Hi @bixu, any update on my question? Currently, we’re passing around venv folders as a result of the build, but I’m wondering if this is unnecessary.


#5

When we

push_runtime_env   PYTHONPATH      "${pkg_prefix}/lib/python${python_major_version}/site-packages"

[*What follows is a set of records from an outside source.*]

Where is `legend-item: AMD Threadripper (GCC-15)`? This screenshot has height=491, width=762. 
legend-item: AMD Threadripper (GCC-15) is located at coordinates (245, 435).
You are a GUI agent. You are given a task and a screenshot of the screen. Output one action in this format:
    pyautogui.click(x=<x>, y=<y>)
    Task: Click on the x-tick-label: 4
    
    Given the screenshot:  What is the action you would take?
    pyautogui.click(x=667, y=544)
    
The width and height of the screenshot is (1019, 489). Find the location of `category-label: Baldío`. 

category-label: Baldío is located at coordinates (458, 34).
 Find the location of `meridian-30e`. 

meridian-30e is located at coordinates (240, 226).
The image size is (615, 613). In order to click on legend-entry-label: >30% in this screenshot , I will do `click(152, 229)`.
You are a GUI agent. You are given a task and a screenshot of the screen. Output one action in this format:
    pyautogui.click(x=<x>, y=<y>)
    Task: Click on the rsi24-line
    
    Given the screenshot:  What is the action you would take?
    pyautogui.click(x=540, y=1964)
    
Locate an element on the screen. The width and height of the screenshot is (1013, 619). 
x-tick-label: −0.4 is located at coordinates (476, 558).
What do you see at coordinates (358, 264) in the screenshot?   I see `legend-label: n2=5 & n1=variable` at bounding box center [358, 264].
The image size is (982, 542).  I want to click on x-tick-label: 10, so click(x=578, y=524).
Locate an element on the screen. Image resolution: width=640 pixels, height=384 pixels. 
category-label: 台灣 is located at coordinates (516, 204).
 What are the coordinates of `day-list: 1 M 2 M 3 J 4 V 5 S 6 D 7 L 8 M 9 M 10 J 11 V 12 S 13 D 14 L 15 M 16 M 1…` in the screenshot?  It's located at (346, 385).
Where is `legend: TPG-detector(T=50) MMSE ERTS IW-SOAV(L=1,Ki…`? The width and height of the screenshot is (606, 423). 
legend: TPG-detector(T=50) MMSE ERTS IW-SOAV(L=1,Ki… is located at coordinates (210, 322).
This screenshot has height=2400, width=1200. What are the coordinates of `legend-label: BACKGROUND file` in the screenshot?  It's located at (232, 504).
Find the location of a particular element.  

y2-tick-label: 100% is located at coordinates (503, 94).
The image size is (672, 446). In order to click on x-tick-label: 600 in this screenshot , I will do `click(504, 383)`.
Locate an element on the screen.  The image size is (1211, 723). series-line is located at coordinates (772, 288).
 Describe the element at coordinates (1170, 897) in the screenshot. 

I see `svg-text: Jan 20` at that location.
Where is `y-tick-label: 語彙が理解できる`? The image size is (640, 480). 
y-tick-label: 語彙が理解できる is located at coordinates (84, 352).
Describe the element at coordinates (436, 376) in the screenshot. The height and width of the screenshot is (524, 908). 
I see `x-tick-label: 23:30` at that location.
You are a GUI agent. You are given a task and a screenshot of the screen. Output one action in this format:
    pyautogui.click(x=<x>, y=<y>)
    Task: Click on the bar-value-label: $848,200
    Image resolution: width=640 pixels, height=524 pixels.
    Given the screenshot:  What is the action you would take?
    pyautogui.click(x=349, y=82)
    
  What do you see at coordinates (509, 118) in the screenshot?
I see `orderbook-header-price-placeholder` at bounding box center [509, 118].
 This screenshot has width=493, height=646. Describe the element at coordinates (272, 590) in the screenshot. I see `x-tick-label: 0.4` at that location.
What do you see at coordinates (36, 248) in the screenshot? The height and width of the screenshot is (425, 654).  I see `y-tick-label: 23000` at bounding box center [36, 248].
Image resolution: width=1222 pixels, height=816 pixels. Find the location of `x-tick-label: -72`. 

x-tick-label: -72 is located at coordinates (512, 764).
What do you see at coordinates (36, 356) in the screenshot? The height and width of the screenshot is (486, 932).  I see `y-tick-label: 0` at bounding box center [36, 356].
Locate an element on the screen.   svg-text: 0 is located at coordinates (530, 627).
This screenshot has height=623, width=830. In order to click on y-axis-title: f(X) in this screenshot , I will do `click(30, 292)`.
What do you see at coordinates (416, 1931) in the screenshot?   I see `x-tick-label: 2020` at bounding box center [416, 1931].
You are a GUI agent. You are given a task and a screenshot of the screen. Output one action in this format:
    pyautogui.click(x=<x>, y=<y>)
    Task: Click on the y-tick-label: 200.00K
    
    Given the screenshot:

we are propagating the location of the modules we installed with virtualenv to any packages that depend on our Python module package. So we are getting the files into place with virtualenv but don’t use it after that because Habitat’s aggregation of paths into a single concatenated PYTHONPATH is doing the same thing that source ./bin/activate would.


#6

@bixu Ahhhh that makes a lot more sense! Thank you!


#7

Very happy to help! Python magic in Habitat is less magical than one might hope, I think partly because workflow patterns in the Python community are less well-defined than for languages like Ruby. For example, every Rubyist uses Bundler, but Python has Virtualenv, Pyenv and others. For us at smartB this has meant digging into Python ecosystem internals a bit, which is why we built some of the stuff I pointed you to.